The Chinese data makes perfect sense. Whether or not it is true is another question. It is certainly believable that if they shut down all businesses and schools, and locked people in their homes, the spread of the virus would slow dramatically. Did they really shut down everything? If so, how long will it stay shut down? What will happen if they re-open? Of those questions, the one I can answer is that when they do re-open, it will start to spread again.
I can tell you also that the rest of the world can’t do similar things. Containment is good now because it pushes the curve to the right, allowing more time to develop a vaccine, and it allows the medical system to prepare for an onslaught of cases. At some point, though, it becomes futile. By the middle of March I think most or all countries will give up.
Futures in the USA for Monday and also Asian and EU market are green right now…dead cat bounce.
Here another site that’s good on the prediction market for recession (about 50%): link to marginalrevolution.com
I’d like to know what Mish is doing or has done professionally to protect his clients but I’m sure that’s against in-house and SEC rules, even though a lot of people blog after the fact on what they’ve done.
If the USA dodges the coronavirus bullet it’s an instant win for Trump come November, if not, not.
Small quibble repeated on the link: last week’s drop of 10% is historic only if you measure the drop from the all time high.
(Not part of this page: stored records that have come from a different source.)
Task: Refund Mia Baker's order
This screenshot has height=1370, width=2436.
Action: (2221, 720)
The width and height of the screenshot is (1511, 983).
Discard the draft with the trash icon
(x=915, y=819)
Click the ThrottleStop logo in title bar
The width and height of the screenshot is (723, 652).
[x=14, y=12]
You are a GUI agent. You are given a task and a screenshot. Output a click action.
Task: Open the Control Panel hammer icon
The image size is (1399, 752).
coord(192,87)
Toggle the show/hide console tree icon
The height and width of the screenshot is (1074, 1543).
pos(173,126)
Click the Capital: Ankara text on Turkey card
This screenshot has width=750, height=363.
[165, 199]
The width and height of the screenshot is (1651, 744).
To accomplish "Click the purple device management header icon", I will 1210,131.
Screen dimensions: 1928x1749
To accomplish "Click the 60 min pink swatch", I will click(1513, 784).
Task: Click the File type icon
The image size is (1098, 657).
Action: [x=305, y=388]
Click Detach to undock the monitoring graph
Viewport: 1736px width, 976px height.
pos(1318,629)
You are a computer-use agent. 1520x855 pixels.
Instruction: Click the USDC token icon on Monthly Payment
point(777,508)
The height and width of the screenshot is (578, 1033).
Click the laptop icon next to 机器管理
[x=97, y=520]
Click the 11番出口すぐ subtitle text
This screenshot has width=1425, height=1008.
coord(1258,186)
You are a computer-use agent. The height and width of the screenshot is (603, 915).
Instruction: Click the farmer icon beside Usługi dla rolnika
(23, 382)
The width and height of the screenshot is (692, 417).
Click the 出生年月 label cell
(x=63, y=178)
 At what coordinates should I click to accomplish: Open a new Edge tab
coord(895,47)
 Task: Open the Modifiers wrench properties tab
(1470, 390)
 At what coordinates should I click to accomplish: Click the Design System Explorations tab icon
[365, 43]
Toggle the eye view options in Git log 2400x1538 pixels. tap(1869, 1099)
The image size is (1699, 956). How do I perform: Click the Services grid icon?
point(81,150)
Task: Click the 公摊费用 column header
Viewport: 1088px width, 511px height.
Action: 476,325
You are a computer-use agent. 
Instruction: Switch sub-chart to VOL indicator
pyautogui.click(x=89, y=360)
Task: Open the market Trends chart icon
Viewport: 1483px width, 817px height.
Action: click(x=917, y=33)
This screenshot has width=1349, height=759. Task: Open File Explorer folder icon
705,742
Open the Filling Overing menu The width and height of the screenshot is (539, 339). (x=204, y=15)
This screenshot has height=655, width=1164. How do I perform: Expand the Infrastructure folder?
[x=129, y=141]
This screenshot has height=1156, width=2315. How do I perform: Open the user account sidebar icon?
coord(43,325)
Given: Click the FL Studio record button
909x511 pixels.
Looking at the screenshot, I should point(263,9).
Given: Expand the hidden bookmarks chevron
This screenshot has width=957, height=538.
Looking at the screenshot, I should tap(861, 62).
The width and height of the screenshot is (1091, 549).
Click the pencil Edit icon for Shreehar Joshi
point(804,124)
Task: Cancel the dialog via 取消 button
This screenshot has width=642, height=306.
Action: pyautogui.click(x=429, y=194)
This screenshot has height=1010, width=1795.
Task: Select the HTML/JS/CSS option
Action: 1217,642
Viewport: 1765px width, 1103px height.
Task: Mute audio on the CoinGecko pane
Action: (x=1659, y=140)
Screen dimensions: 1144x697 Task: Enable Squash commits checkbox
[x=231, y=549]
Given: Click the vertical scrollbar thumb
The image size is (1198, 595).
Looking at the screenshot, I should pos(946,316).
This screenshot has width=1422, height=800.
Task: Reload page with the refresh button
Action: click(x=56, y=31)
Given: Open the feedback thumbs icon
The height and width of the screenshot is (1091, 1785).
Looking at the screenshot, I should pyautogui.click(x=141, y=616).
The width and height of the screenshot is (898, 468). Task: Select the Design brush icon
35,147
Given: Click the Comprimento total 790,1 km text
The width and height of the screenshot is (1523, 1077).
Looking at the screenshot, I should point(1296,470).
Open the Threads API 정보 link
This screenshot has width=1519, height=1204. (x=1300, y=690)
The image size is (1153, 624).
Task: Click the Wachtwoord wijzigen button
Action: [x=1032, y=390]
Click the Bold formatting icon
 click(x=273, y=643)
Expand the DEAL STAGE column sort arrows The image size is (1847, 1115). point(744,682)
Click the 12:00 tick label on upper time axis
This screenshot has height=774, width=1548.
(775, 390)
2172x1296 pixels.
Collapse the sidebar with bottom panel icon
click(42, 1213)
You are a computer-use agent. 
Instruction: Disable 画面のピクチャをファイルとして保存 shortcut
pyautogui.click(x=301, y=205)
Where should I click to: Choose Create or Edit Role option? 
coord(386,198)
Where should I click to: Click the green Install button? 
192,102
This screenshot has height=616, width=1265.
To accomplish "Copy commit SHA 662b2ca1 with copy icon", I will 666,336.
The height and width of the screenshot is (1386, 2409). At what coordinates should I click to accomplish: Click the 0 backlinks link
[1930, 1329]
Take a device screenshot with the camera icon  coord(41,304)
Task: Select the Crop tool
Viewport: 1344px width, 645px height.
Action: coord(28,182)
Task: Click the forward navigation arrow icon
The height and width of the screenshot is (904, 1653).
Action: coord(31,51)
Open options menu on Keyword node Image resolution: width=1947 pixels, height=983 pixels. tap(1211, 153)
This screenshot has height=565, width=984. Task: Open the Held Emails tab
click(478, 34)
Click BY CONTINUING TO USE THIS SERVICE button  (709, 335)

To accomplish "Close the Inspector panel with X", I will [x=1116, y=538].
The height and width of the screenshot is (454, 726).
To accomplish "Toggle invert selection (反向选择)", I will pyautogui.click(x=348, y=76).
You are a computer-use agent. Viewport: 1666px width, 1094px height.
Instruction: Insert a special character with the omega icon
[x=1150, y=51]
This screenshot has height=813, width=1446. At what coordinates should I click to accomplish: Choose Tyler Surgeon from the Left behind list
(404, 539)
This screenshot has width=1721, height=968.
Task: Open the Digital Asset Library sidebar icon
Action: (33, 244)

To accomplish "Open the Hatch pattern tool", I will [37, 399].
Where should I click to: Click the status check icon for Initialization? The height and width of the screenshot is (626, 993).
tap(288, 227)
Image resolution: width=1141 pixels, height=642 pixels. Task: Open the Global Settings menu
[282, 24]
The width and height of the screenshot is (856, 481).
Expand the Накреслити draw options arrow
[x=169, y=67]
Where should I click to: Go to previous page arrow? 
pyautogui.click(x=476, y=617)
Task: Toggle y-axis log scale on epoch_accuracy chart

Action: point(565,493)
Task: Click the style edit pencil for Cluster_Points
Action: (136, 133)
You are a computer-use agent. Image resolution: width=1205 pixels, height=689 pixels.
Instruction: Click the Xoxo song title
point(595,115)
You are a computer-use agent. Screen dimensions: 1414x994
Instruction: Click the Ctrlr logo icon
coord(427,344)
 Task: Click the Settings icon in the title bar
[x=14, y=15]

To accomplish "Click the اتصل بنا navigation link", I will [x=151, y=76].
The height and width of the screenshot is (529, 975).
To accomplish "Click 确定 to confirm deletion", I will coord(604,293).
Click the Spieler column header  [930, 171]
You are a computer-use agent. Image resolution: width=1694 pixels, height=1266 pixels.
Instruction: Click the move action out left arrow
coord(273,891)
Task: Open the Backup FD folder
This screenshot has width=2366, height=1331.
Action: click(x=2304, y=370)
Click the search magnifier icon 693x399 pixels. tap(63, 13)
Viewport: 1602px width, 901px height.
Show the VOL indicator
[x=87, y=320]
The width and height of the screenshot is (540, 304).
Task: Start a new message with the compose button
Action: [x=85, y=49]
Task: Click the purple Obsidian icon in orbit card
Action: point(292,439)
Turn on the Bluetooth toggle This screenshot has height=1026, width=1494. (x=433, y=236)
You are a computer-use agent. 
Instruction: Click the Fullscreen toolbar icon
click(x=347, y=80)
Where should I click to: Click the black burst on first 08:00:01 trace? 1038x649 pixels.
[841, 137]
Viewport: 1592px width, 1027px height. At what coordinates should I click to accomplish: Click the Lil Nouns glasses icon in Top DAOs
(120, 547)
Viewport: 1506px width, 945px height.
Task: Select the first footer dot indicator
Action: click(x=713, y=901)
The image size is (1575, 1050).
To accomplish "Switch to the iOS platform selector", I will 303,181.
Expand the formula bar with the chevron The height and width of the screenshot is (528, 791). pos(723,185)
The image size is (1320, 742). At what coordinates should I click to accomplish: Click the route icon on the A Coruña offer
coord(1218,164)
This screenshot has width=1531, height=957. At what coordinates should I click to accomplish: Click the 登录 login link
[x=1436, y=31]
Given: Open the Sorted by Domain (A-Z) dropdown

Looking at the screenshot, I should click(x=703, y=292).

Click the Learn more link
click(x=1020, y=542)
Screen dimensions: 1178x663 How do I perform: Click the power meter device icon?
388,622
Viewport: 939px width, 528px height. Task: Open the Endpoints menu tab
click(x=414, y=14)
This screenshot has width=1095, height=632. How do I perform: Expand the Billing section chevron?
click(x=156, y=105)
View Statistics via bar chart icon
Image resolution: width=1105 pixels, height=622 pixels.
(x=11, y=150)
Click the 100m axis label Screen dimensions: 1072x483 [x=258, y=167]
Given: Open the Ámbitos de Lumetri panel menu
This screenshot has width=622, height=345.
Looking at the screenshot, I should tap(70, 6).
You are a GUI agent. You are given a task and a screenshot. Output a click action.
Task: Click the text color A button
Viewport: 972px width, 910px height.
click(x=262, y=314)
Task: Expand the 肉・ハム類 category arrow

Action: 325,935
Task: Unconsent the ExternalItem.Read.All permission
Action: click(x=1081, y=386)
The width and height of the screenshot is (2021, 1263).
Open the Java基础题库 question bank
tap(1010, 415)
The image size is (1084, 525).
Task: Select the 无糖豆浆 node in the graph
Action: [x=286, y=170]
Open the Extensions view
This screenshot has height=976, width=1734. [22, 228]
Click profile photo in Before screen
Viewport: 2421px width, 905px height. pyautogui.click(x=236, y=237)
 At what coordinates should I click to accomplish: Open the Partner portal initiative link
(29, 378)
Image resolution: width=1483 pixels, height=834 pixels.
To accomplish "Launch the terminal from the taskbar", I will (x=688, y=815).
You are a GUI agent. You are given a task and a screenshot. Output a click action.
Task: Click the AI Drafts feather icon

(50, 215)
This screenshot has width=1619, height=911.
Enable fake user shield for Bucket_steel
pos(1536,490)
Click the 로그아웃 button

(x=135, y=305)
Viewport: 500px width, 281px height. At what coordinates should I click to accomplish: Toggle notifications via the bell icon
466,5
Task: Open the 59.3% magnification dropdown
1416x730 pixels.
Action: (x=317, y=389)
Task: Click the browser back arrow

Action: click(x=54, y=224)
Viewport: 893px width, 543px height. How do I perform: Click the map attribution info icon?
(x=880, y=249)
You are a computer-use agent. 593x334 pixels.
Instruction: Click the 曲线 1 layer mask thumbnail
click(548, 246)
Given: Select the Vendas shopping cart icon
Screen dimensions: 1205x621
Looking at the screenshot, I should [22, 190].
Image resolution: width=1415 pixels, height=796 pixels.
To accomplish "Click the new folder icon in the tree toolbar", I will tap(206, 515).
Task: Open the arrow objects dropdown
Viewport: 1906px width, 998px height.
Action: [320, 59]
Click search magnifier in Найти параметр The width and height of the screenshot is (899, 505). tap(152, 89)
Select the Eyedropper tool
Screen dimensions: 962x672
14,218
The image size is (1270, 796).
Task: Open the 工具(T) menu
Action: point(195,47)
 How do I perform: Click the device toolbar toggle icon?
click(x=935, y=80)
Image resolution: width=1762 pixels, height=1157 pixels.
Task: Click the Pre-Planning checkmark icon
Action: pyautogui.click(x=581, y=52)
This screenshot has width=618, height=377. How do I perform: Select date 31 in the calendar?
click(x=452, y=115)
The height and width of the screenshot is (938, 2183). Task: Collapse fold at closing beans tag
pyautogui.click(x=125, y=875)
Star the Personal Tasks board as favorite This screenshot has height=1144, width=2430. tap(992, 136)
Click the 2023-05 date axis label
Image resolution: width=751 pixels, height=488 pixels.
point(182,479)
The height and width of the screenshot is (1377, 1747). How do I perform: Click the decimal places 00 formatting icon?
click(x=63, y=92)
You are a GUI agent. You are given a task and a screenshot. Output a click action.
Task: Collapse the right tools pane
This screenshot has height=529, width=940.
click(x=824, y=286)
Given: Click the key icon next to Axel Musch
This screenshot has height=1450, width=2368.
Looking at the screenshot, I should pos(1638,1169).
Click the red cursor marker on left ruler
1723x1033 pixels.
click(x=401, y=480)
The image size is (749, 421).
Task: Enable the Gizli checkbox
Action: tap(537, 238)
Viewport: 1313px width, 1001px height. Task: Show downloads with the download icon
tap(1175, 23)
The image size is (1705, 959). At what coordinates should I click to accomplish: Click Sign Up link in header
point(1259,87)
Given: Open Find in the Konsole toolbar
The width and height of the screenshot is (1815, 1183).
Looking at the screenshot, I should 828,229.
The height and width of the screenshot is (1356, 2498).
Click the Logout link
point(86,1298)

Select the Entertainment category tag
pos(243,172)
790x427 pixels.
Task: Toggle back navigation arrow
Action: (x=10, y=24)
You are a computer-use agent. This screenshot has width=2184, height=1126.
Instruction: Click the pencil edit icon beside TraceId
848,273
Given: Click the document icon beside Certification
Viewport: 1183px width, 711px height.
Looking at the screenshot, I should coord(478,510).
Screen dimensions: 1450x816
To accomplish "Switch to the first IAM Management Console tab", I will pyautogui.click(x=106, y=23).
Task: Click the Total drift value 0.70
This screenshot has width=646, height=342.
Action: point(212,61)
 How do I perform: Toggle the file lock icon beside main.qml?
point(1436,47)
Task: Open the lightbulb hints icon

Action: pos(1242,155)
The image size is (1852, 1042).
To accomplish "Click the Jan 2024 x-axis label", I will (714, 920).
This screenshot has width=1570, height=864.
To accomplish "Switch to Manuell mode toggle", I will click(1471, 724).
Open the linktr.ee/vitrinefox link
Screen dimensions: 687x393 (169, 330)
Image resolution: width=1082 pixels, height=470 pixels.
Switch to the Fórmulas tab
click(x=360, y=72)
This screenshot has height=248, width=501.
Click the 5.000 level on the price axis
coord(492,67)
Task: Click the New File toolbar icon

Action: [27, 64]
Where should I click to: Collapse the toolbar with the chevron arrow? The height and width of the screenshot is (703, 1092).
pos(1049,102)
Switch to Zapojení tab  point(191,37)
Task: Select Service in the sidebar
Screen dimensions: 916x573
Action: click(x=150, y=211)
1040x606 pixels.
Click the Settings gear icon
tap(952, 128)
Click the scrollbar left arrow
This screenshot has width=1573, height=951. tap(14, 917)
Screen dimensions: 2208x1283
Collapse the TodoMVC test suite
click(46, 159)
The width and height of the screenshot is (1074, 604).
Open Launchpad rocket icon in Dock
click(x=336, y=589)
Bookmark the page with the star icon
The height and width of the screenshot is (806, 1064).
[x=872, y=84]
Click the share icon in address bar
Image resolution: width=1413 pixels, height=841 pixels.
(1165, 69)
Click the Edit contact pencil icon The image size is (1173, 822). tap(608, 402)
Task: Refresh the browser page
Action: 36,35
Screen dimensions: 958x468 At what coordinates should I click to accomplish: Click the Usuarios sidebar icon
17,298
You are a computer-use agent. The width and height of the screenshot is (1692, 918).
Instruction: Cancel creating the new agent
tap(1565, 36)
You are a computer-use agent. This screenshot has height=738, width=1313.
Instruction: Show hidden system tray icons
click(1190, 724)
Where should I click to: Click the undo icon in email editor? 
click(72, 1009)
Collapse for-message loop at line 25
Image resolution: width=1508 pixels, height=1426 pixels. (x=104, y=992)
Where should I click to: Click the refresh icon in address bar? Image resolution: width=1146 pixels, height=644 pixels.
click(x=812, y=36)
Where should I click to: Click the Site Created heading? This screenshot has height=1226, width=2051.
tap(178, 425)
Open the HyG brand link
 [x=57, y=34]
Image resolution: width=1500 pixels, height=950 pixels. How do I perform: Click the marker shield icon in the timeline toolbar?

For example, in September 2008 the stock market dropped just as fast (for a month too) but the all time relative high had been reached the year before, in fall 2007, not just before the drop. At this point the 10% drop is just a correction, nothing more. Markets still overvalued IMO.
Overvalued RayLopez? I have a degree in Finance and NASDQ licensed broker and I can tell you after a lifetime of watching the markets that a fair price for equities right now would be nothing over 13,000, and 12k would be a lot more like it. Everything above that is pure bubble.
Futures are up, Nikkei and Hang Seng are up, looks like markets may be pricing this in already.
An emergency 50 bps cut looks bad but not many would complain, especially from Trump’s camp. Trump will say they should have done this sooner like he asked.
….but the economy is sooo ‘very very strong’, never been so strong under no other president…
Dow futures are down. The rate cut may do more harm than good. Nothing says panic like a surprise 50bp rate cut.
The fact that $1.5 TRILLION flooded into the markets today only proves they did not need that rate cut. They want a rate cut they are going to have to knock the equity markets down by at LEAST 25% and not have an up day till they get it. At least if I were on the BoG of the Fed that would be my position. And I would also refuse to vote for a rate cut till I had some proof that Wall Street and banksters were going to pass at least some of that on to retail lending. Moertgage rates are now 250 basis points above the 10 year treasury and the normal, tradition motgage is 100 BP over the 10 year. What that tells me is that banks are betting on a massive downturn and charging a gigantic premium for loans. And how many hundreds of billions have flooded into bank liquidity over the last couple of months, like sewage down a rat hole with exactly ZERO benefit to the economy.